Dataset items
== Segment start ==
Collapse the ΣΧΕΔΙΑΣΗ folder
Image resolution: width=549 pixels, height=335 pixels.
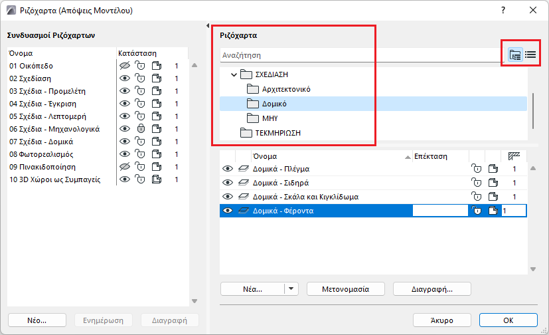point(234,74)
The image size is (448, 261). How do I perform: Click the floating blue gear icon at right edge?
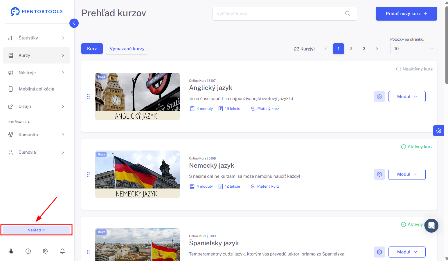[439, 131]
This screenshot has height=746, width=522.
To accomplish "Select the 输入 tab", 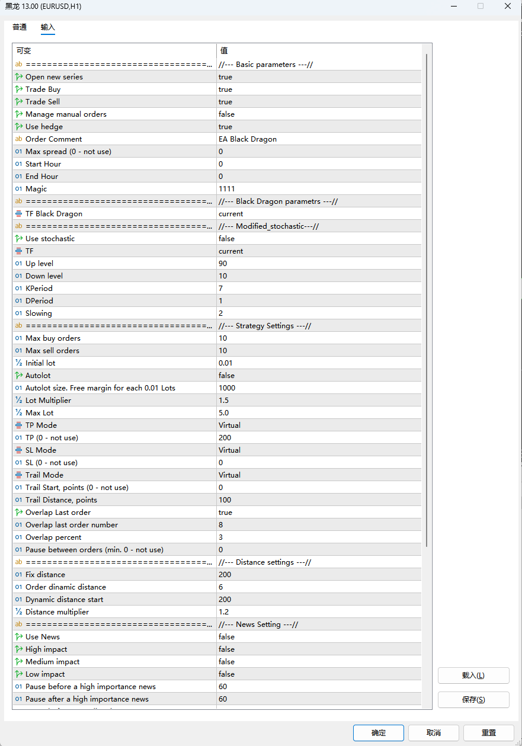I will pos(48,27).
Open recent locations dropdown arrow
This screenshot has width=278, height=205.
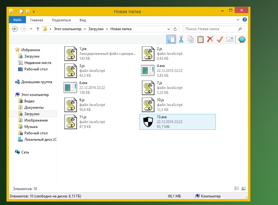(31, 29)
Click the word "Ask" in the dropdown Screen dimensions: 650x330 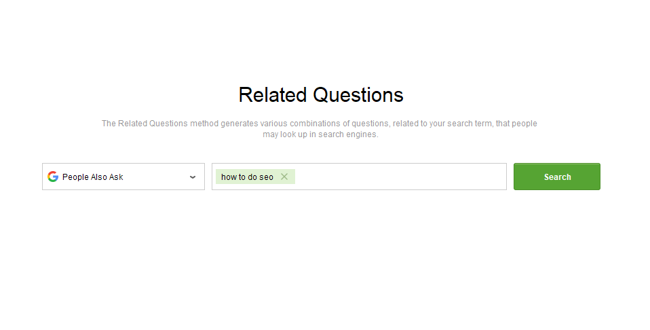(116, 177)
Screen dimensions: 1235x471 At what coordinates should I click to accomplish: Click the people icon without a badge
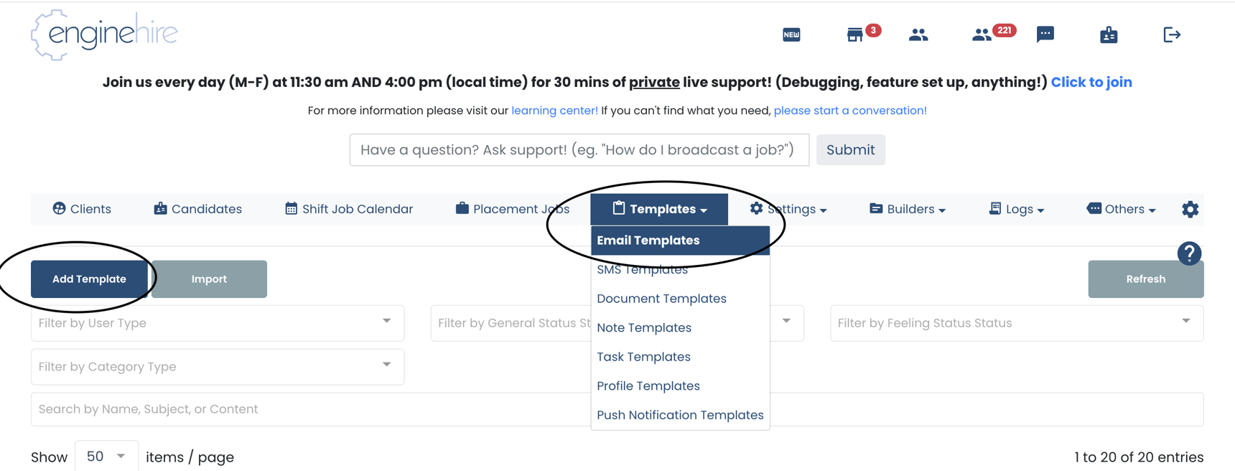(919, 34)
== Segment end ==
▶ TASK BRIEF
Omit the pictures and please write out exactly the lines between the one containing "Screen dimensions: 1235x471" and the last line of the entries, both included.

▶ WRITTEN SOLUTION
Screen dimensions: 1235x471 At what coordinates should I click to accomplish: Click the people icon without a badge
(919, 34)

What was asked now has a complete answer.